CASE STUDY: CHIPPING AWAY AT HIGH-TECH THEFT 1
Nineteen-year-old Larry Gunter didn't know much about computers, but he worked as a shipping clerk in a computer manufacturer's warehouse. Like many other companies in Silicon Valley, this company produced thousands of miniature electronic circuits—microprocessor chips—the building block of personal computers.

Gunter didn't work in the plant's "clean room" building, where the chips were manufactured. The company moved the chips, along with other computer components, next door to the warehouse for processing and inventory.

On the open market, one of these computer chips, which is comprised of hundreds of millions of transistors packed into a space no bigger than a fingernail, is worth about $40. Over 1,000 chips were packaged in plastic storage tubes inside a company-marked cardboard box.

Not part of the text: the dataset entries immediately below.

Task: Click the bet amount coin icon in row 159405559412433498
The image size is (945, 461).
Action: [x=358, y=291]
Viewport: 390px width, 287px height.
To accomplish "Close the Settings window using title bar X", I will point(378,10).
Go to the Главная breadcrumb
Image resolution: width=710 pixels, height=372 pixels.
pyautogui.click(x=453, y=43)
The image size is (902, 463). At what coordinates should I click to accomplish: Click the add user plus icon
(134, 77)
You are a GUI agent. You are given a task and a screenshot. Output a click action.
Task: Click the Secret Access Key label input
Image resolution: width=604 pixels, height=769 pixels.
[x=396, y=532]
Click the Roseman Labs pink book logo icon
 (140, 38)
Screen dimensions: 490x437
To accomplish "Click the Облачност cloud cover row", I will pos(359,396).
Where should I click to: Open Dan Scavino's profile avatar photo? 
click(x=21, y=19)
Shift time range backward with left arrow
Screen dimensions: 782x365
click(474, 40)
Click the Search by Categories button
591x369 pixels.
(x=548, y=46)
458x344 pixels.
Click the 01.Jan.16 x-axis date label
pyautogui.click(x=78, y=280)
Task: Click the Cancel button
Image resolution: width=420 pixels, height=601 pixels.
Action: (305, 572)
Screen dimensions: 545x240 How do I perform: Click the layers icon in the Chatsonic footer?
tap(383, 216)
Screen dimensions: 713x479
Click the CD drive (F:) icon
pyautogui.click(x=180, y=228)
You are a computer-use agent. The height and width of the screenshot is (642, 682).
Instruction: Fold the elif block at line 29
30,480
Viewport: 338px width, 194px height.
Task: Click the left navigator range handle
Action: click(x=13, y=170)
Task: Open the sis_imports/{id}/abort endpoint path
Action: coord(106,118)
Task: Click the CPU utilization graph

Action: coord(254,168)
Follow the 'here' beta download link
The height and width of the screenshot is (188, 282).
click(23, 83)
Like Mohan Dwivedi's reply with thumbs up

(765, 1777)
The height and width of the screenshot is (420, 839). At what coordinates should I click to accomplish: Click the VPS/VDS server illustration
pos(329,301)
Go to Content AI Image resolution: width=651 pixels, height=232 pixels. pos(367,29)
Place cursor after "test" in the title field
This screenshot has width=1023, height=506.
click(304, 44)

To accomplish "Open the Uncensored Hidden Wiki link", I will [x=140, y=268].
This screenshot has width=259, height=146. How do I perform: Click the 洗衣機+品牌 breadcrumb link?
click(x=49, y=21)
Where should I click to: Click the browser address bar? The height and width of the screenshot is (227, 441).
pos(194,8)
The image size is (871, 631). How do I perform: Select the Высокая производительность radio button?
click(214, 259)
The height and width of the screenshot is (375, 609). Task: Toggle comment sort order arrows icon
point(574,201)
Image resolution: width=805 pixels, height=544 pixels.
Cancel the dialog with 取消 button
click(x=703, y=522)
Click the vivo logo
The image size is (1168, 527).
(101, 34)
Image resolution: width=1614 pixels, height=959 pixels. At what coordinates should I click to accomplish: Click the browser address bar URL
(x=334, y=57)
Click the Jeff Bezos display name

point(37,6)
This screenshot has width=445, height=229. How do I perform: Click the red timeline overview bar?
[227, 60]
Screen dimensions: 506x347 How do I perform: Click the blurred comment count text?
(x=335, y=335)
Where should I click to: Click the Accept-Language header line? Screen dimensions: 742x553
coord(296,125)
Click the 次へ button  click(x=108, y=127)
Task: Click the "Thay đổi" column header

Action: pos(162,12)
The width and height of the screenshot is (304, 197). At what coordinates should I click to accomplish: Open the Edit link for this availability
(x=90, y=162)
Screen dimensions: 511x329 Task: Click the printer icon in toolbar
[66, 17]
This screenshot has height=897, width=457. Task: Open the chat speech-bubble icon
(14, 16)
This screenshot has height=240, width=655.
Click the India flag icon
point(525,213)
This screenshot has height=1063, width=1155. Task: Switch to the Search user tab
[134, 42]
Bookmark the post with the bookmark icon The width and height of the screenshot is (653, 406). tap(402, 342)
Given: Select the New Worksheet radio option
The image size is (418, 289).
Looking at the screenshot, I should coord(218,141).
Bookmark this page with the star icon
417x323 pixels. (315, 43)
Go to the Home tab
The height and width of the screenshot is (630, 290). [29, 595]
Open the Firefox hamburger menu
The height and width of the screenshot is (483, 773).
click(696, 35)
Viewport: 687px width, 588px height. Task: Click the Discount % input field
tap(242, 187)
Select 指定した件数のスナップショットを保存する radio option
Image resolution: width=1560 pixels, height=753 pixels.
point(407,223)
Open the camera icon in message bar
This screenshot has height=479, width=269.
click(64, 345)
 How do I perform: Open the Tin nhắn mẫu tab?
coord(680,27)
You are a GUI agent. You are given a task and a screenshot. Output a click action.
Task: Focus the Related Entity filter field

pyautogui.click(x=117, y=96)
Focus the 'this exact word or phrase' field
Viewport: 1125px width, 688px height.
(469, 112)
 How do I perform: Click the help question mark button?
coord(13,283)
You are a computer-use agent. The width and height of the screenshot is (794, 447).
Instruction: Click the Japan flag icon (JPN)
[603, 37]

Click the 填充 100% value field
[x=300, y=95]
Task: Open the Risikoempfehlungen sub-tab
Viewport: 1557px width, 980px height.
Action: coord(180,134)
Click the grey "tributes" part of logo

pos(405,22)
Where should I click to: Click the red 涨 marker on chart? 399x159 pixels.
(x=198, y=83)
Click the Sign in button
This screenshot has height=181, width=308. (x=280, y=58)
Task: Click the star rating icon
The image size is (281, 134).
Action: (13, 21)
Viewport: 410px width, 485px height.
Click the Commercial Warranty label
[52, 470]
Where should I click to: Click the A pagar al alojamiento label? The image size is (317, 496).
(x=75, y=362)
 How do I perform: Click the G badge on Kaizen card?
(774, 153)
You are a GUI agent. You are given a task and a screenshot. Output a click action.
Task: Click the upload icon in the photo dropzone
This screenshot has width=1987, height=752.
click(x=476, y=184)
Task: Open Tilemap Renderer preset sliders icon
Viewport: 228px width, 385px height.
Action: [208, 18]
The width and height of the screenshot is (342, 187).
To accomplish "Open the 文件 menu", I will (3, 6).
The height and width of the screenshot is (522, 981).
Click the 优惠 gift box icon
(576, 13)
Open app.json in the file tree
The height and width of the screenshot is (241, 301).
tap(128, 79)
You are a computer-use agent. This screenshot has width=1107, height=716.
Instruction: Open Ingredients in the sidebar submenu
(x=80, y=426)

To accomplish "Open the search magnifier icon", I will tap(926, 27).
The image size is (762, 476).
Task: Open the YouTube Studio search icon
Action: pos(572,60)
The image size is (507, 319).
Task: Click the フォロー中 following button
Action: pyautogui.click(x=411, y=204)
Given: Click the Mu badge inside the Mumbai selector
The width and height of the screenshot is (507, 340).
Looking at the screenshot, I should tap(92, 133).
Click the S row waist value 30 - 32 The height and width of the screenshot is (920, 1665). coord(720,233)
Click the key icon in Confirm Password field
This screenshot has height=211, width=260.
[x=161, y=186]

Gunter knew they were worth something, but he didn't know how much. One day, he took a chip from a barrel in the warehouse and gave it to his girlfriend's father, Grant Thurman, whom he knew operated some type of computer 211
212salvage business. He told Thurman that the company had discarded the chip as "scrap."

"I asked him if he knew anyone who would buy scrap chips," Gunter said, and Thurman said he did. "So after about another week or two I stole three boxes of computer chips and brought them to Grant to sell them to his computer guy. Around a week later I got paid by Grant Thurman in the amount of $5,000 in a personal check."

Gunter knew the chips were not scrap, since the boxes, each about the size of a shoebox, bore the marking "SIMMS," signifying that the chips were sound. In fact, the manufacturer maintained a standard procedure for scrap chips, taking them to another warehouse on the company's grounds and sealing the components for shipment to another plant for destruction.

Gunter concealed the boxes from the security guards by placing them on the bottom of his work cart, with empty boxes on top. He pushed the cart out of the warehouse as if he were just taking empty boxes to the trash. Once in the parking lot, where there were no security guards, he loaded the three boxes of chips into his truck.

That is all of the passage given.